# [Task to complete]
Please return only the lines from the one with "Click the green Search Results checkbox icon" through the final line of the data, unchanged, with pictures omitted.

# [Data excerpts]
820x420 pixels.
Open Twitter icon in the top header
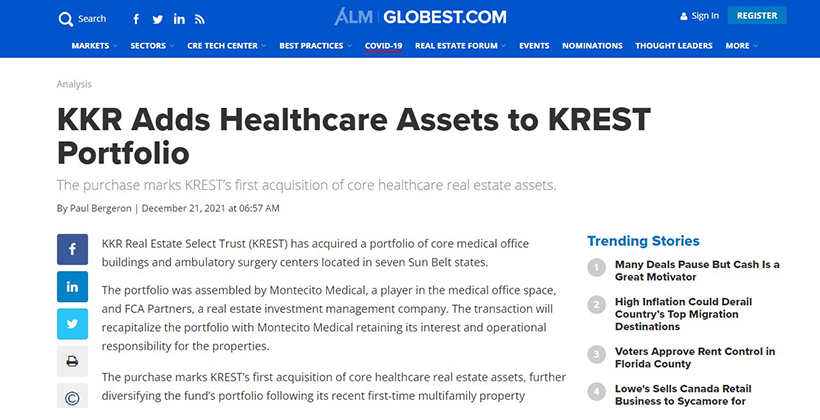coord(157,19)
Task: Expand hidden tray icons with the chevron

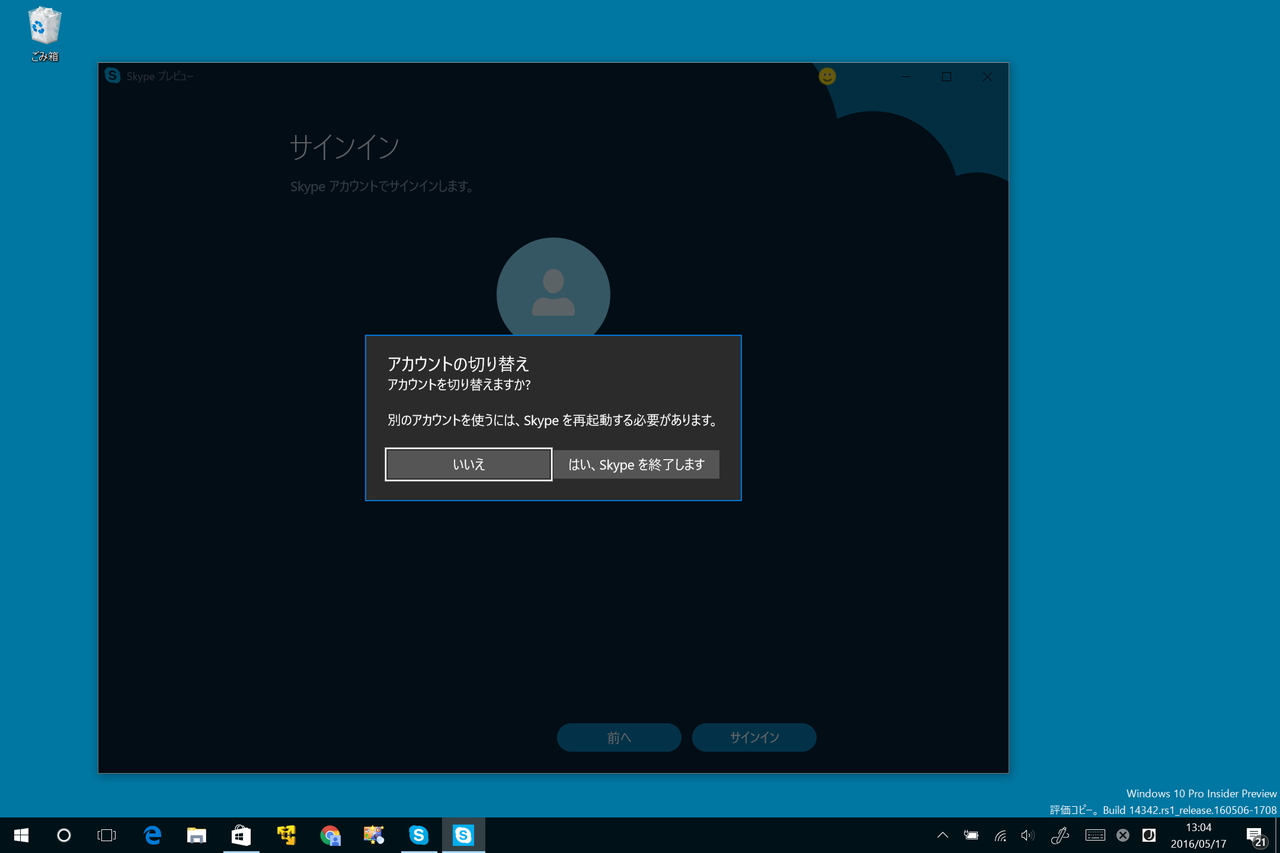Action: [941, 835]
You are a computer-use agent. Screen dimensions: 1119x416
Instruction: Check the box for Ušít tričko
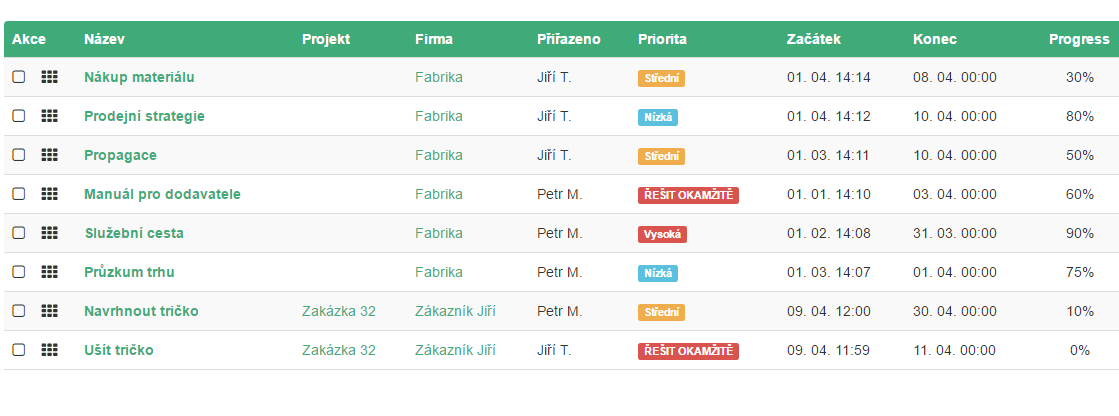[19, 350]
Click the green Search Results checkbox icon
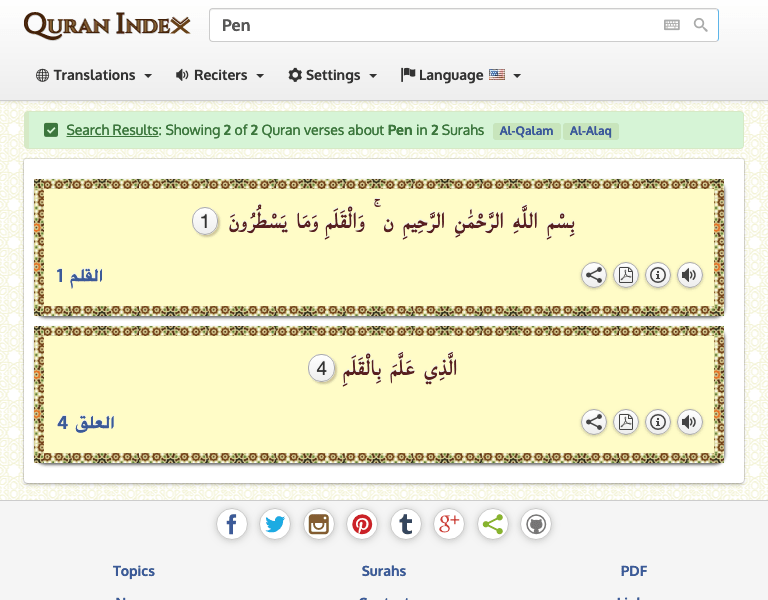The height and width of the screenshot is (600, 768). pos(50,130)
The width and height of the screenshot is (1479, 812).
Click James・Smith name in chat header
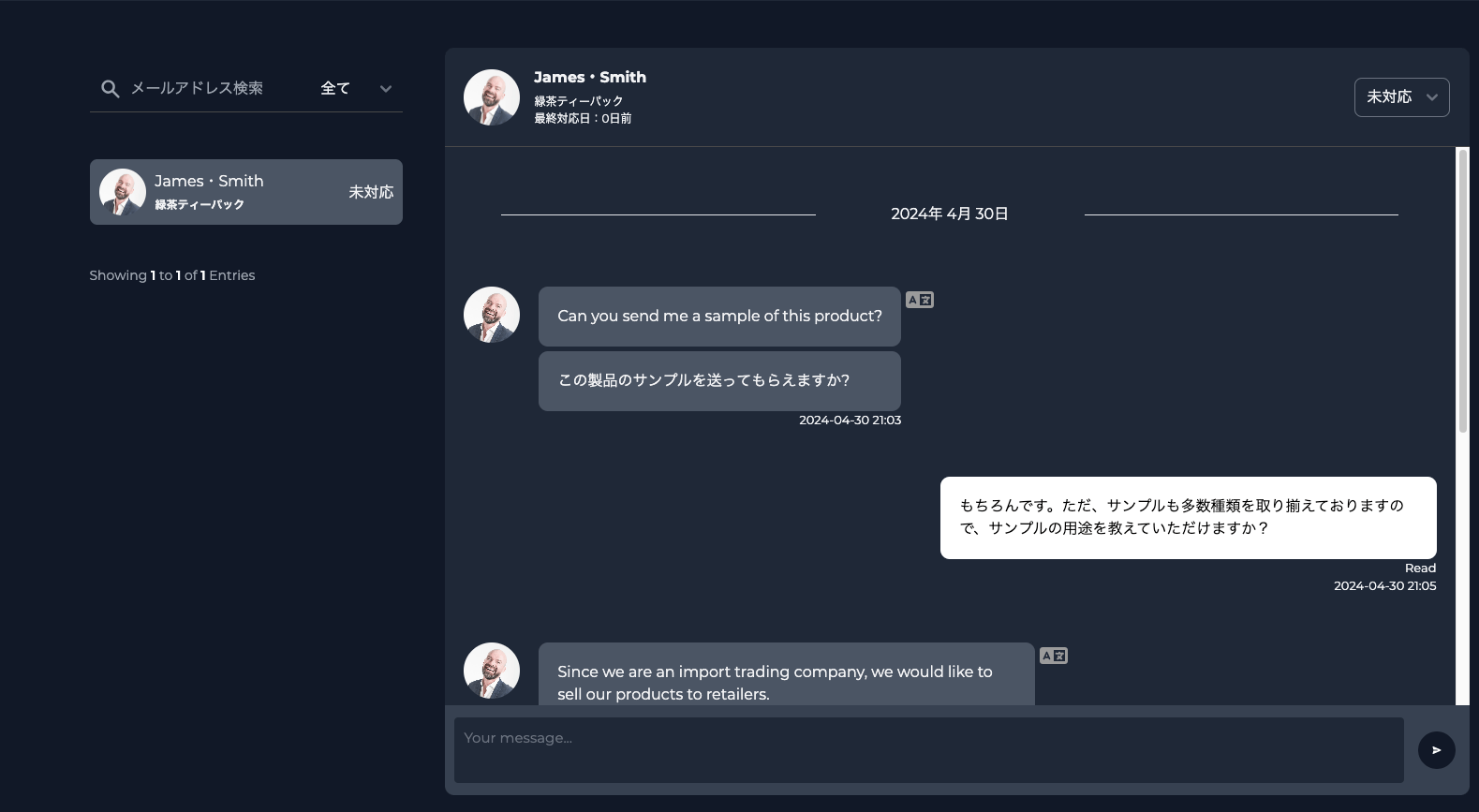[590, 77]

# [Solved exercise]
Click the green Search Results checkbox icon
The height and width of the screenshot is (600, 768). pos(50,130)
The width and height of the screenshot is (1479, 812).
Click James・Smith name in chat header
[590, 77]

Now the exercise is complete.